Reputation: 21
I was playing around with python for the last few days and I keep getting a weird problem. (For reference, I'm working on project euler's 345.) So... I'm trying to zero a row and a column of a 2D array, but not the point where they intersect. Now, I understand that there might be a more pythonic way of solving this, but I'm mainly concerned with why the code I have here isn't working.
def choose(initial_grid,row,col):
"""Return a grid with a given row and column zeroed except where intersect.
"""
grid = list(initial_grid) #FLAG 1
Special_value = grid[row][col]
grid[row] = [0]*len(grid[row])
for i in xrange(len(grid)):
grid[i][col] = 0
grid[row][col] = Special_value
return grid
qwer = [[ 1, 2, 3, 4],
[ 5, 6, 7, 8],
[ 9,10,11,12],
[13,14,15,16]]
print choose(qwer,1,1)
print qwer
Anyways, I'd expect the function output to be
[[1, 0, 3, 4], [0, 6, 0, 0], [9, 0, 11, 12], [13, 0, 15, 16]]
[[1, 2, 3, 4], [5, 6, 7, 8], [9, 10, 11, 12], [13, 14, 15, 16]]
But... It isn't.

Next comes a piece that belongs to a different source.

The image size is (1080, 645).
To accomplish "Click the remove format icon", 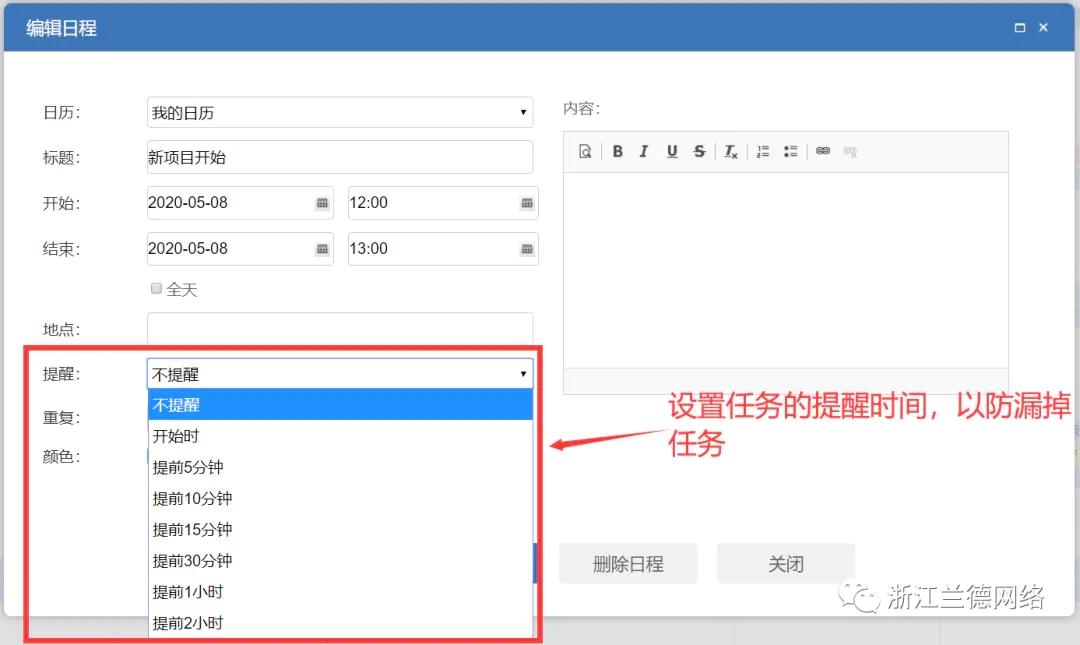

For whatever reason, qwer
gets its column 1 cleared. I've tried doing a list copy to dereference the pointer passed by initial_grid,
and I've tried using grid = initial_grid[:]

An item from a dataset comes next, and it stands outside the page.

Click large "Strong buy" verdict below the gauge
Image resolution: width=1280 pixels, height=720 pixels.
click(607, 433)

, but nothing seems to work.
So what's wrong? How do I fix this? And why is this wrong?
Upvotes: 0
Views: 433
Reputation: 78760
list(initial_grid)
makes a shallow copy of your list. The inner lists are not copied.
Demo:
>>> l = [[1, 2], [0, 0]]
>>> c = list(l)
>>> l is c
False
>>> all(x is y for x,y in zip(l, c))
True
>>> c[0][0] = 5
>>> c
[[5, 2], [0, 0]]
>>> l
[[5, 2], [0, 0]]
If you want a deep copy, use copy.deepcopy
. Or for a 2D list, write
>>> d = [sub[:] for sub in l]
>>> d[0][0] = 7
>>> d
[[7, 2], [0, 0]]
>>> l
[[5, 2], [0, 0]]
Also, your lingo is off. We don't have pointers in Python. We have names and values.